Exercise directions >>
Render every entry exactly as it appears.

Task data >>
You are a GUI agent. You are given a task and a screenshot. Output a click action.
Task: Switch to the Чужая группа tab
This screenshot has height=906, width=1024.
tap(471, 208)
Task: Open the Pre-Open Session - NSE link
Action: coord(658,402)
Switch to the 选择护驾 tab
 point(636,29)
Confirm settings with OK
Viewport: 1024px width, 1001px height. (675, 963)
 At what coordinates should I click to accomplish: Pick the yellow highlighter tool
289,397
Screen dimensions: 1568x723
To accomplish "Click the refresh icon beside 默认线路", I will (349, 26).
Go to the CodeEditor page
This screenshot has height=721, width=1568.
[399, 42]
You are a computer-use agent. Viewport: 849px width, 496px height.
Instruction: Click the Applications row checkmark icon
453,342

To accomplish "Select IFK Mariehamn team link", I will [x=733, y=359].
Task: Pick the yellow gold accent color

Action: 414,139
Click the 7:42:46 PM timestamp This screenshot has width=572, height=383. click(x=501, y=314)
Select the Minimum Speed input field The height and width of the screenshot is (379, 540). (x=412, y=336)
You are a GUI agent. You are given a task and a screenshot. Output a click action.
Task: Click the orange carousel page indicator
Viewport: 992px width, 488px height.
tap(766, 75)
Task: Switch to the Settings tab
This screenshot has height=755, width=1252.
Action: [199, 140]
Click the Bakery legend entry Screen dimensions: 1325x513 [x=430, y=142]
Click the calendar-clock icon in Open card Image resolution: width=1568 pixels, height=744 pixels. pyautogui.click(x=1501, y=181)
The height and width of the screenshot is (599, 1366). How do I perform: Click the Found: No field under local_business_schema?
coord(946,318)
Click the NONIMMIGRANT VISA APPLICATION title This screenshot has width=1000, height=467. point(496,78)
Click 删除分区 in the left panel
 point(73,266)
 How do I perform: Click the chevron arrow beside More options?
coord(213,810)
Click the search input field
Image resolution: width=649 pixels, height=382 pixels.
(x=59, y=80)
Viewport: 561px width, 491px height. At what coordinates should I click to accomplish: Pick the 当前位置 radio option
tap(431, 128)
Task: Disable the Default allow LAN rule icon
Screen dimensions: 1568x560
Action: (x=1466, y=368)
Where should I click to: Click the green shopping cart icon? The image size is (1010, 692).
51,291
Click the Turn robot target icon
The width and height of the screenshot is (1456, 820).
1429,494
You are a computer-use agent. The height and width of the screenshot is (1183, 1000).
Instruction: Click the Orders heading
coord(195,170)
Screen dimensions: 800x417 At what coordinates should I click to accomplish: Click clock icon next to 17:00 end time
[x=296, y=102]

Answer section >>
You are a GUI agent. You are given a task and a screenshot. Output a click action.
Task: Switch to the Чужая группа tab
This screenshot has height=906, width=1024.
tap(471, 208)
Task: Open the Pre-Open Session - NSE link
Action: coord(658,402)
Switch to the 选择护驾 tab
 point(636,29)
Confirm settings with OK
Viewport: 1024px width, 1001px height. (675, 963)
 At what coordinates should I click to accomplish: Pick the yellow highlighter tool
289,397
Screen dimensions: 1568x723
To accomplish "Click the refresh icon beside 默认线路", I will (349, 26).
Go to the CodeEditor page
This screenshot has height=721, width=1568.
[399, 42]
You are a computer-use agent. Viewport: 849px width, 496px height.
Instruction: Click the Applications row checkmark icon
453,342

To accomplish "Select IFK Mariehamn team link", I will [x=733, y=359].
Task: Pick the yellow gold accent color

Action: 414,139
Click the 7:42:46 PM timestamp This screenshot has width=572, height=383. click(x=501, y=314)
Select the Minimum Speed input field The height and width of the screenshot is (379, 540). (x=412, y=336)
You are a GUI agent. You are given a task and a screenshot. Output a click action.
Task: Click the orange carousel page indicator
Viewport: 992px width, 488px height.
tap(766, 75)
Task: Switch to the Settings tab
This screenshot has height=755, width=1252.
Action: [199, 140]
Click the Bakery legend entry Screen dimensions: 1325x513 [x=430, y=142]
Click the calendar-clock icon in Open card Image resolution: width=1568 pixels, height=744 pixels. pyautogui.click(x=1501, y=181)
The height and width of the screenshot is (599, 1366). How do I perform: Click the Found: No field under local_business_schema?
coord(946,318)
Click the NONIMMIGRANT VISA APPLICATION title This screenshot has width=1000, height=467. point(496,78)
Click 删除分区 in the left panel
 point(73,266)
 How do I perform: Click the chevron arrow beside More options?
coord(213,810)
Click the search input field
Image resolution: width=649 pixels, height=382 pixels.
(x=59, y=80)
Viewport: 561px width, 491px height. At what coordinates should I click to accomplish: Pick the 当前位置 radio option
tap(431, 128)
Task: Disable the Default allow LAN rule icon
Screen dimensions: 1568x560
Action: (x=1466, y=368)
Where should I click to: Click the green shopping cart icon? The image size is (1010, 692).
51,291
Click the Turn robot target icon
The width and height of the screenshot is (1456, 820).
1429,494
You are a computer-use agent. The height and width of the screenshot is (1183, 1000).
Instruction: Click the Orders heading
coord(195,170)
Screen dimensions: 800x417 At what coordinates should I click to accomplish: Click clock icon next to 17:00 end time
[x=296, y=102]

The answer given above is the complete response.